Utility for caching iterables.

This can be used to save a stream of data to the disk in order to iterate over it faster the following time. This can save time depending on the nature of stream. The more processing happens in a stream, the more time will be saved. Even in the case where no processing is done apart from reading the data, the cache will save some time because it is using the pickle binary protocol. It can thus improve the speed in common cases such as reading from a CSV file.

Parameters

  • directory

    DefaultNone

    The path where to store the pickled data streams. If not provided, then it will be automatically inferred whenever possible, if not an exception will be raised.

Attributes

  • keys (set)

    The set of keys that are being cached.

Examples

import time
from river import datasets
from river import stream

dataset = datasets.Phishing()
cache = stream.Cache()

The cache can be used by wrapping it around an iterable. Because this is the first time are iterating over the data, nothing is cached.

tic = time.time()
for x, y in cache(dataset, key='phishing'):
    pass
toc = time.time()
print(toc - tic)  # doctest: +SKIP
0.012813

If we do the same thing again, we can see the loop is now faster.

tic = time.time()
for x, y in cache(dataset, key='phishing'):
    pass
toc = time.time()
print(toc - tic)  # doctest: +SKIP
0.001927

We can see an overview of the cache.
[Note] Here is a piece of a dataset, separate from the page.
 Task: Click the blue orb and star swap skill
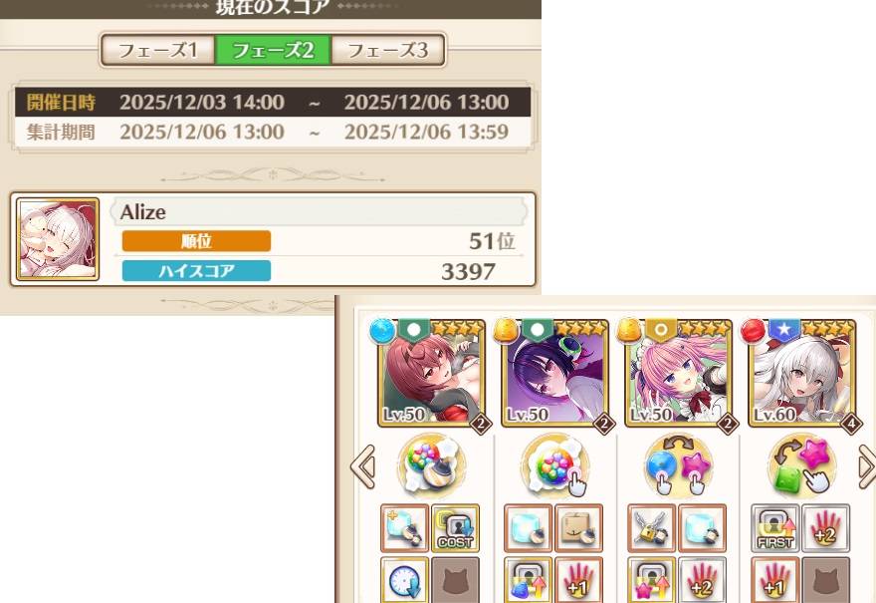tap(678, 466)
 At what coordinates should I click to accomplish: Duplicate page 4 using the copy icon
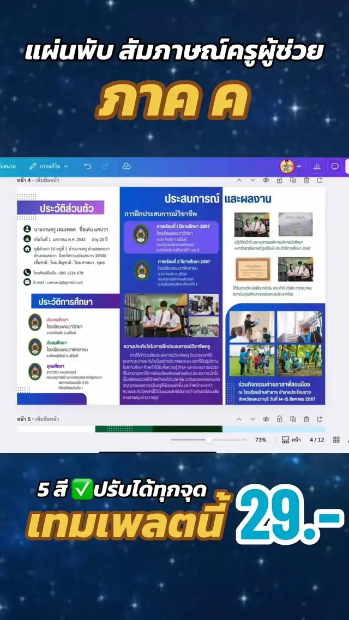click(x=293, y=180)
The first line indicates the location of the cache.

cache  # doctest: +SKIP
/tmp
phishing - 125.2KiB

Finally, we can clear the stream from the cache.

cache.clear('phishing')
cache  # doctest: +SKIP
/tmp

There is also a clear_all method to remove all the items in the cache.

cache.clear_all()

Methods

call

Call self as a function.

Parameters

  • stream
  • key — defaults to None

clear

Delete the cached stream associated with the given key.

Parameters

  • key'str'

clear_all

Delete all the cached streams.